Data for this exercise: Begin
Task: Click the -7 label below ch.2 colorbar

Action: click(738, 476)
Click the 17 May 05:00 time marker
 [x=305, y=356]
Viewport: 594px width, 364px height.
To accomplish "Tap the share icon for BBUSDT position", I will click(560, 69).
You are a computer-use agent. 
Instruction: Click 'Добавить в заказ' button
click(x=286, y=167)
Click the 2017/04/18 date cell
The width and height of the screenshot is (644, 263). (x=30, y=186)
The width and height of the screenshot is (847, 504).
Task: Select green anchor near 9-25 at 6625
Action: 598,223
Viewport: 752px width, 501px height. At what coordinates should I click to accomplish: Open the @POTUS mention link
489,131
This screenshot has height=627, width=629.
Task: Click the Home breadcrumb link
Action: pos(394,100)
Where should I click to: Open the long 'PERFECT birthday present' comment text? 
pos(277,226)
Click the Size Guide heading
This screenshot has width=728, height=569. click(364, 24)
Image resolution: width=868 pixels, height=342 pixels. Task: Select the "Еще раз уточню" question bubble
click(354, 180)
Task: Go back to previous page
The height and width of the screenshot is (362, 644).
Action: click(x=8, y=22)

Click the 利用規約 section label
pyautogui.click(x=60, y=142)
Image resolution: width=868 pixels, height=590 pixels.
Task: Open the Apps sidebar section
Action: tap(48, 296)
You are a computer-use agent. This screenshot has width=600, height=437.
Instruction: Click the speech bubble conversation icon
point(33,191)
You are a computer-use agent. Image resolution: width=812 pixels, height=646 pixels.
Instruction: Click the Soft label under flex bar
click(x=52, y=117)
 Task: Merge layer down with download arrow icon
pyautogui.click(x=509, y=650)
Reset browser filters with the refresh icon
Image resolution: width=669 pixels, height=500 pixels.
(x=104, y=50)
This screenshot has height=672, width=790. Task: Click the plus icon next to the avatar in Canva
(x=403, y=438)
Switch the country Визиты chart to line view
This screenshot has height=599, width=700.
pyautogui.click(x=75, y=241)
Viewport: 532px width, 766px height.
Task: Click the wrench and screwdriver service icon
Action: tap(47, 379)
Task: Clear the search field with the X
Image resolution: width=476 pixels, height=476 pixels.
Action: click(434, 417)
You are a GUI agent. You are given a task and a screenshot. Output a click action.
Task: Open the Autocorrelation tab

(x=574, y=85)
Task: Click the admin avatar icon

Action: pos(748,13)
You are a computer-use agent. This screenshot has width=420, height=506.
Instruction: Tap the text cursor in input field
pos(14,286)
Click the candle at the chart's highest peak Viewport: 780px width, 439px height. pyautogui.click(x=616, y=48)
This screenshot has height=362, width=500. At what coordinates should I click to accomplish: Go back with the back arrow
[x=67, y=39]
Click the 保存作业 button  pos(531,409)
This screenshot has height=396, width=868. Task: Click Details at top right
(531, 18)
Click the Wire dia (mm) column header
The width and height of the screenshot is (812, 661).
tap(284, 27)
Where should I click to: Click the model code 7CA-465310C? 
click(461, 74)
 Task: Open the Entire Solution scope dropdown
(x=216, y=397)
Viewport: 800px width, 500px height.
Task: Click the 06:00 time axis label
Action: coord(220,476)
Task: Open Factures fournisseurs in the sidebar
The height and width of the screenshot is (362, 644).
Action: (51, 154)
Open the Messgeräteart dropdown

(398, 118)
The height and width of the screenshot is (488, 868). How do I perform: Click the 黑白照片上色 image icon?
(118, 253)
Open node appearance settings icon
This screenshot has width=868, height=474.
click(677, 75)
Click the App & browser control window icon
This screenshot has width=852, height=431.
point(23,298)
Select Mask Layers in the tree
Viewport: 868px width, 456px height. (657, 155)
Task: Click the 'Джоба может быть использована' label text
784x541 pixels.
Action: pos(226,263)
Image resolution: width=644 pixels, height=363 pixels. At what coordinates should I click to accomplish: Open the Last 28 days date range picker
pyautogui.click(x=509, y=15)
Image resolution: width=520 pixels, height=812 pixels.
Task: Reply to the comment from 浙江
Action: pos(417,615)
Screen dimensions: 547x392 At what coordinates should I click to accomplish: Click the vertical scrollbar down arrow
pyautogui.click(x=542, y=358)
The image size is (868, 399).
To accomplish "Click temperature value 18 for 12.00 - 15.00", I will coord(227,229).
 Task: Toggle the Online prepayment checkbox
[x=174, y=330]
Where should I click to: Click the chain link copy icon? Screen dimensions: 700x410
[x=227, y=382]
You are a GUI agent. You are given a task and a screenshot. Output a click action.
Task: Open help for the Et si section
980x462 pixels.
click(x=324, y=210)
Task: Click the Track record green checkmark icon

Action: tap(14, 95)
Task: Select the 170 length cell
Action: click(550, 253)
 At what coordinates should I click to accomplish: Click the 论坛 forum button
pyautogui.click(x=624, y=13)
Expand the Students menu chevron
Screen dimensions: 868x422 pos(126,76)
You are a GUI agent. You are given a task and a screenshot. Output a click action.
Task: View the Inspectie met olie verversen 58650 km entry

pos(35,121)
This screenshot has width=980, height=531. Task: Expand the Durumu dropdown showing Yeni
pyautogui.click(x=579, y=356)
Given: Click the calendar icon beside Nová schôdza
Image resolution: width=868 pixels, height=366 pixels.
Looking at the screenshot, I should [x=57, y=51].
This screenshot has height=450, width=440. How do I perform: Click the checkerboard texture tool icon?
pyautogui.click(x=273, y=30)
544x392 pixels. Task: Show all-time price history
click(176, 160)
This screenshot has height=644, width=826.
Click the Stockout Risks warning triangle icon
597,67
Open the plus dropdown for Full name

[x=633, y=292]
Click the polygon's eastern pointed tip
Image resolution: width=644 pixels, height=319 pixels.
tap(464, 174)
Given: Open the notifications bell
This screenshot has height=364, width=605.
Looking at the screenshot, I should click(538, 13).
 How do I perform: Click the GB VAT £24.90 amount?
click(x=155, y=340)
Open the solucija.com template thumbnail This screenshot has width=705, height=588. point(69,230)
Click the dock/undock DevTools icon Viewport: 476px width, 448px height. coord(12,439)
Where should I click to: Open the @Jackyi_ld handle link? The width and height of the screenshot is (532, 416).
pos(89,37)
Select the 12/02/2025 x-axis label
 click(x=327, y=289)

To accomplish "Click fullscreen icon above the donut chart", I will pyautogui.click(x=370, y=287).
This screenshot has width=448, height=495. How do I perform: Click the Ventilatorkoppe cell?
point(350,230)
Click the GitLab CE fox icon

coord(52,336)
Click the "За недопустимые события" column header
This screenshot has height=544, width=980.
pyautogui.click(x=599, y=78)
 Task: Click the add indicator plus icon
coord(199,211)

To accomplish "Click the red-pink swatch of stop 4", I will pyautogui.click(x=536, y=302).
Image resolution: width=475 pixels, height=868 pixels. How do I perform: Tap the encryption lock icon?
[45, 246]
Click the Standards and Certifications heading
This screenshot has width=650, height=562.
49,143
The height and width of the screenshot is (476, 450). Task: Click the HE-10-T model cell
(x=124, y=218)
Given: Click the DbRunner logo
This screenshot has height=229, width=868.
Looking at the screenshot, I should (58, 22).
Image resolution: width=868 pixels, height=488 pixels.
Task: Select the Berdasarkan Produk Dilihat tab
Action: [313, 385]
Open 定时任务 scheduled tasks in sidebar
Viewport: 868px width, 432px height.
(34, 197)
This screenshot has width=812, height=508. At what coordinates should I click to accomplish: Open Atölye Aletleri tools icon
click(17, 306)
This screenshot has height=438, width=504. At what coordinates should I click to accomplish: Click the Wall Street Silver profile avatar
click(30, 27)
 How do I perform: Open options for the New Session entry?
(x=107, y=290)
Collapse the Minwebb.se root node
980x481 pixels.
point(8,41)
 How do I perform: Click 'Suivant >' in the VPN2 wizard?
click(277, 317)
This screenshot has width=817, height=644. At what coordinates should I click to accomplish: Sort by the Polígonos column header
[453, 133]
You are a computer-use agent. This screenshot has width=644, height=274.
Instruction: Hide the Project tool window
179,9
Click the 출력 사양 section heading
Data for this exercise: End
■ Problem to solve
Beginning of the records through the line with "You are a computer-use agent. Image": return that span exactly and stop there.

■ Output for this exercise
Task: Click the -7 label below ch.2 colorbar

Action: click(738, 476)
Click the 17 May 05:00 time marker
 [x=305, y=356]
Viewport: 594px width, 364px height.
To accomplish "Tap the share icon for BBUSDT position", I will click(560, 69).
You are a computer-use agent. 
Instruction: Click 'Добавить в заказ' button
click(x=286, y=167)
Click the 2017/04/18 date cell
The width and height of the screenshot is (644, 263). (x=30, y=186)
The width and height of the screenshot is (847, 504).
Task: Select green anchor near 9-25 at 6625
Action: 598,223
Viewport: 752px width, 501px height. At what coordinates should I click to accomplish: Open the @POTUS mention link
489,131
This screenshot has height=627, width=629.
Task: Click the Home breadcrumb link
Action: pos(394,100)
Where should I click to: Open the long 'PERFECT birthday present' comment text? 
pos(277,226)
Click the Size Guide heading
This screenshot has width=728, height=569. click(364, 24)
Image resolution: width=868 pixels, height=342 pixels. Task: Select the "Еще раз уточню" question bubble
click(354, 180)
Task: Go back to previous page
The height and width of the screenshot is (362, 644).
Action: click(x=8, y=22)

Click the 利用規約 section label
pyautogui.click(x=60, y=142)
Image resolution: width=868 pixels, height=590 pixels.
Task: Open the Apps sidebar section
Action: tap(48, 296)
You are a computer-use agent. This screenshot has width=600, height=437.
Instruction: Click the speech bubble conversation icon
point(33,191)
You are a computer-use agent. Image resolution: width=812 pixels, height=646 pixels.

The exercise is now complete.